I obeyed before I could think. My legs barely held me as I lowered myself into the chair across from his massive desk.
A folder lay between us. Its edges crisp, its title bold and final: Marriage Contract.
I stared at it, throat dry.
“This,” Adrian said, his gaze never leaving me, “is your salvation. Every debt will be cleared. Every hospital bill paid in full. In return…” His lips curved slightly. “You will become my wife.”
The word wife hit me like a punch. My stomach flipped, my hands trembling.
“Why me?” The question broke from my lips before I could swallow it.
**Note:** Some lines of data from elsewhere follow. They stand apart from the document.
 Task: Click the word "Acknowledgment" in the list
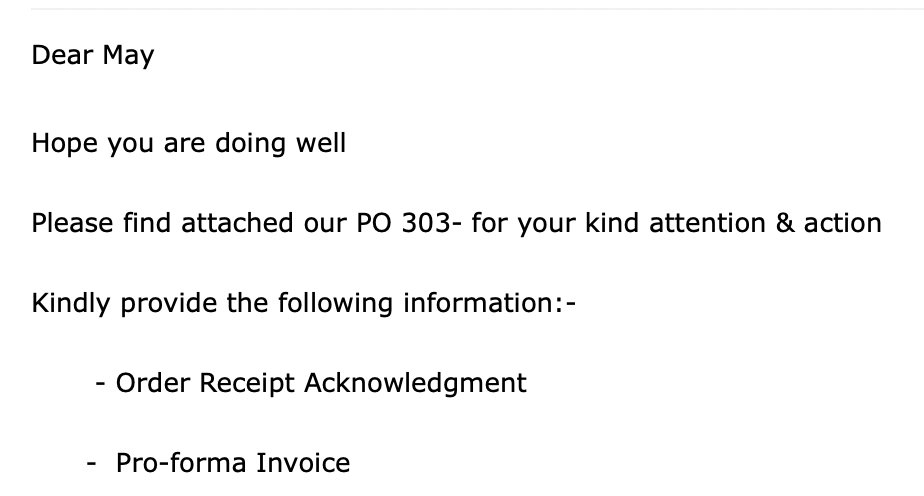(415, 385)
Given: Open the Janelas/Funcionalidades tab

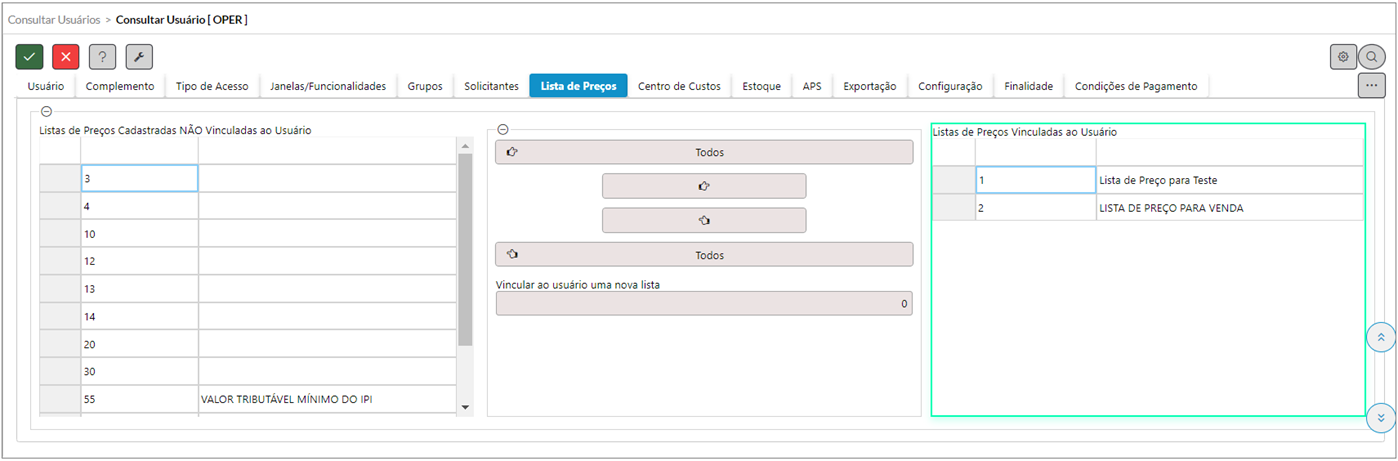Looking at the screenshot, I should (328, 87).

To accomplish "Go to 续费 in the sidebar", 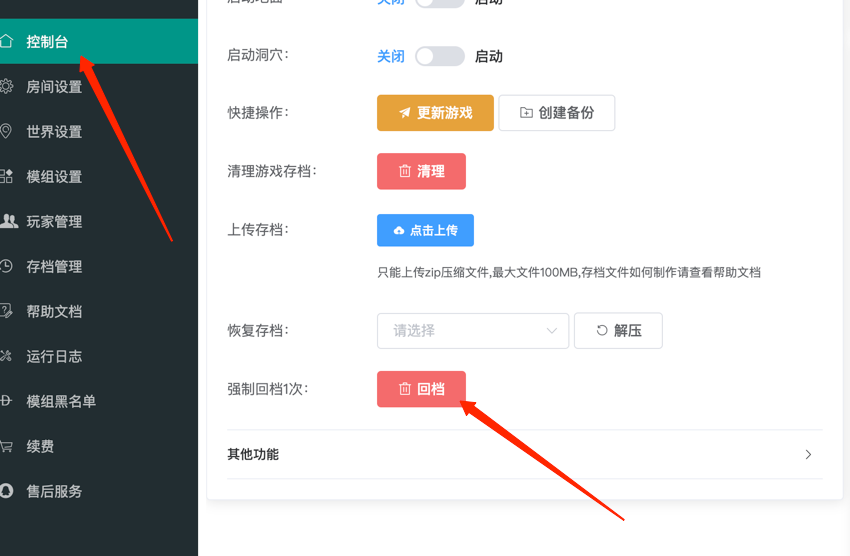I will click(x=40, y=446).
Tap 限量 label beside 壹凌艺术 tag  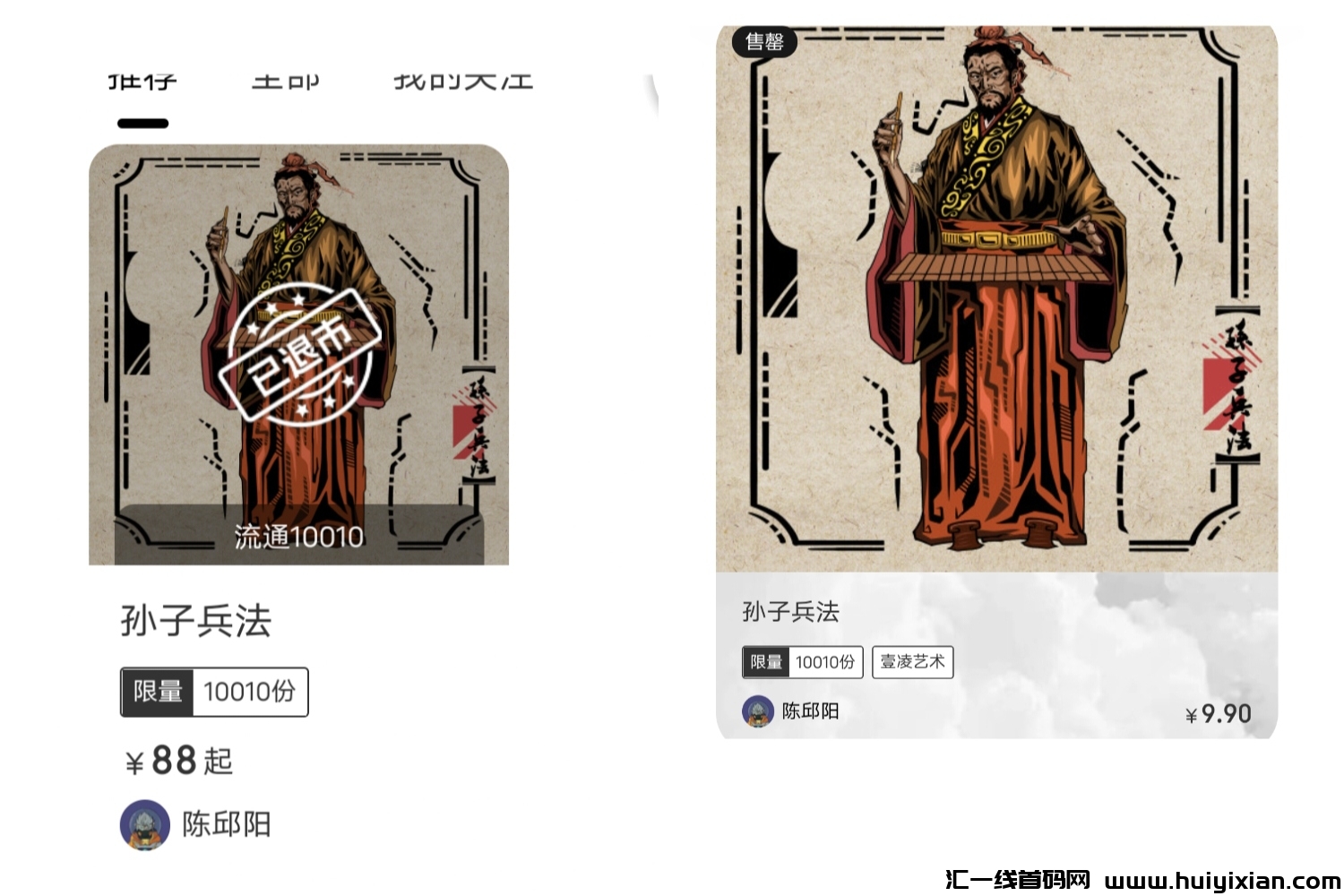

Adrian leaned back, his expression unreadable. “Because you understand desperation. You won’t ask unnecessary questions. You won’t defy me. And most importantly”—his eyes narrowed—“you have nothing left to lose.”
The truth stung.
The folder slid closer to me, the pen gleaming beside it like a knife waiting for blood.
“Refuse,” Adrian continued, his tone hardening, “and your family drowns in debt and misery. Accept, and they live. Choose wisely, Miss Carter. I don’t repeat myself.”
I closed my eyes for a second, just long enough to see Daniel’s face. His smile. His trust.
My hand shook as I reached for the pen.
The weight of it startled me. It wasn’t just a pen. It was chains, cuffs, a lifetime sealed in ink.
I lowered the tip to the paper. My chest tightened, my breath catching.
The moment it touched, heat exploded through me. A pulse of fire surged up my arm, into my chest, flooding me with warmth and something I couldn’t name. My heart stuttered. My lungs seized.
I gasped, jerking my head up.
Adrian’s eyes locked on mine — and for the briefest heartbeat, they weren’t just dark. They glowed. Fierce. Golden. Inhuman.
I dropped the pen, heart slamming against my ribs. “What—what was that?” My voice cracked, barely a whisper.
His face gave nothing away. He leaned back, lips curling into the faintest, most terrifying smile.
“Welcome to your new life, Elena Carter,” he said softly. His voice was final, unshakable, cold. “From this moment forward, you are mine.”
The storm outside roared louder, as if the sky itself had heard his claim.
And I realized, with a sinking dread, that I had just signed something far darker than a contract.